What to do >>
• 1. Using the passage on satin bower-birds, say whether each statement agrees with it, answering yes or no and quoting the deciding words: (a) The male satin bower-bird has a loud liquid call. (b) The female bower-bird in the Regent's Park has rewarded her suitor for his attentions. (c) In autumn the birds gather in large flocks.
• 2. Write the next part of the passage on satin bower-birds, picking up after its final line of verse.

Text provided >>
☆ ☆ ☆ ☆

In their natural state, the satin bower-birds associate in autumn in small parties; and Mr. Gould states that they may then often be seen on the ground near the sides of rivers, particularly where the brush feathers the descending bank down to the water's edge. The male has a loud liquid call; and both sexes frequently utter a harsh, gutteral note, expressive of surprise and displeasure.
Geffrey Chaucer, in his argument to The Assemblie of Foules, relates that, "All foules are gathered before Nature on St. Valentine's day, to chose their makes. A formell egle beyng beloved of three tercels, requireth a yeeres respite to make her choise: upon this triall, Qui bien aime tard oublie-'He that loveth well is slow to forget.'" The female satin-bower bird in the Regent's Park seems to have taken a leaf out of the 'formell egle's' book: for I cannot discover that her humble and most obsequious swain has been rewarded for his attentions though they have been continued through so many weary months; but we shall never be able entirely to solve these mysteries till we become possessed of the rare ring sent to the King of Sarra by the King of Arable, 'by the vertue whereof' his daughter understood 'the language of all foules,' unless we can
Call up him that left untold The story of Cambuscan bold, Of Camball and of Algersife, And who had Canace to wife, That own'd the virtuous ring and glass, And of the wondrous horse of brass, On which the Tartar king did ride.

☆ ☆ ☆ ☆

Data block >>

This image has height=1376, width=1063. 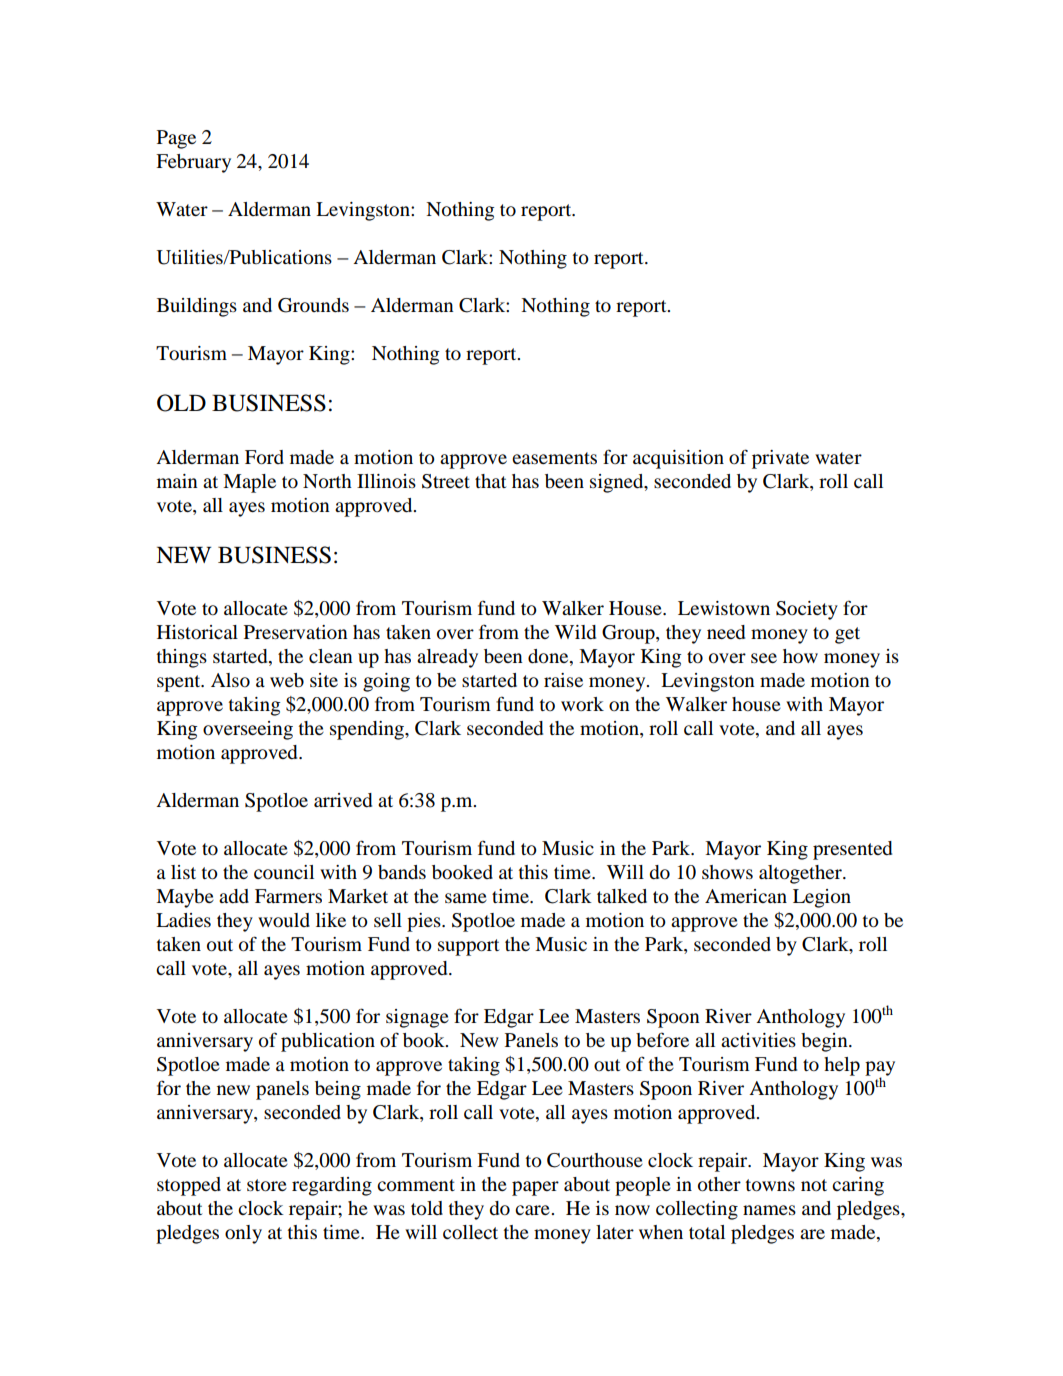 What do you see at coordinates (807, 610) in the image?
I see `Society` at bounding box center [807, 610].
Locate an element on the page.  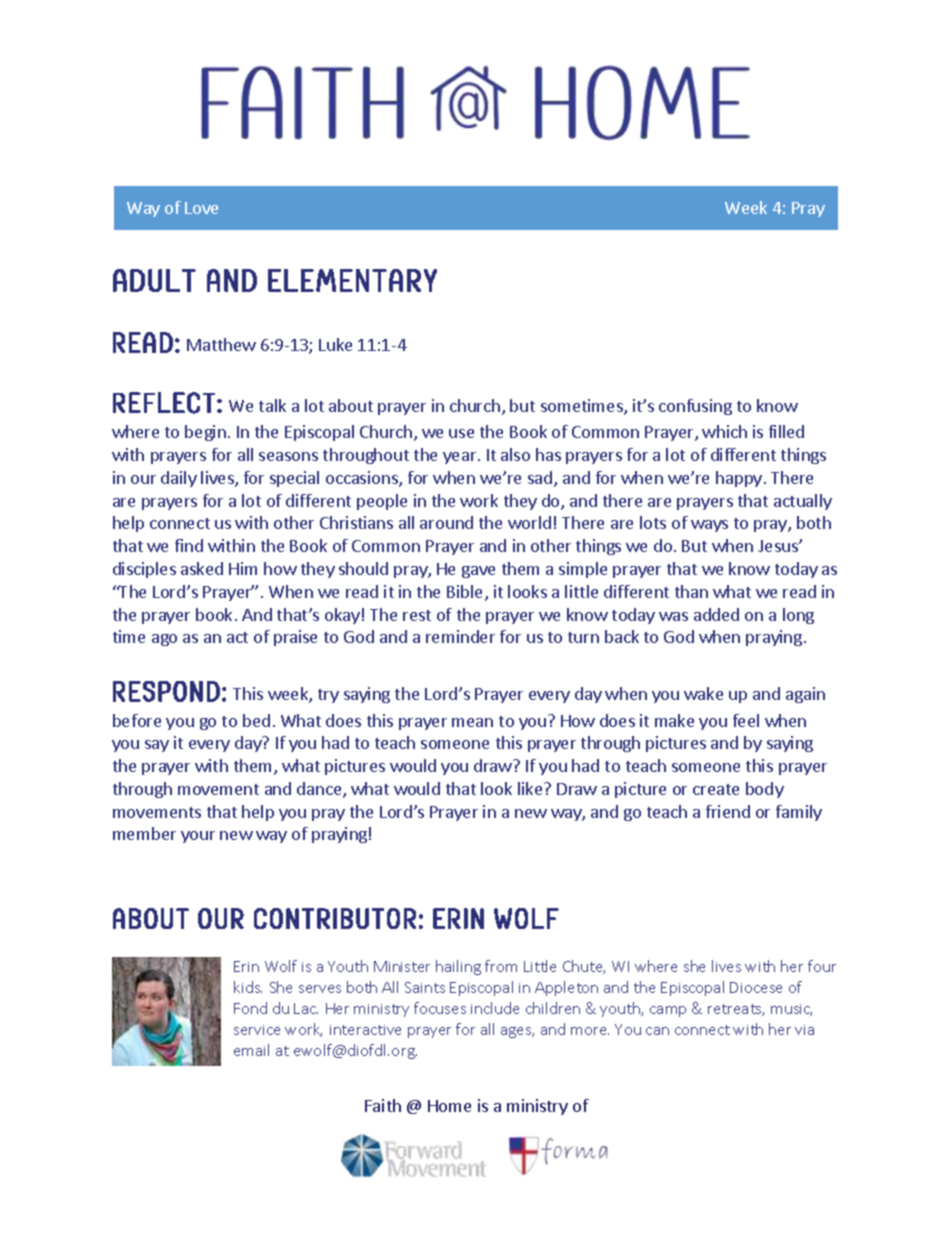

☆ ☆ ☆ ☆

Final answers >>
• 1.
(a) Yes: "The male has a loud liquid call"
(b) No: "I cannot discover that her humble and most obsequious swain has been rewarded for his attentions"
(c) No: "associate in autumn in small parties"

• 2.
Edmund Spenser, with due reverence for
Dan Chauser (well of English undefiled),
has indeed done his best to supply the defect,[C] and has told us that
Cambello's sister was fair Canacee, That was the learnedst lady in her days, Well seem in every science that mote be, And every secret work of nature's ways, In witty riddles, and in wise soothsays, In power of herbs and tunes of beasts and birds:
but we learn from him no more of the ring than 'Dan Chaucer' tells us:—
The vertue of this ring, if ye woll here, Is this, that if she list it for to were Upon her thombe, or in her purse it bere, There is no foule that fleeth under heven That she no shall understand his steven,[D] And know his meaning openly and plaine, And answer him in his language againe:
as Canace does in her conversation with the falcon in The Squires Tale. Nor is the 'vertue' of the ring confined to bird-intelligence, for the knight who came on the 'steed of brasse,' adds,—
And every grasse that groweth upon root She shall well know to whom it will do boot, And be his wounds never so deep and wide.
But we must return from these realms of fancy to a country hardly less wonderful; for Australia presents, in the realities of its quadrupedal forms, a scene that might well pass for one of enchantment.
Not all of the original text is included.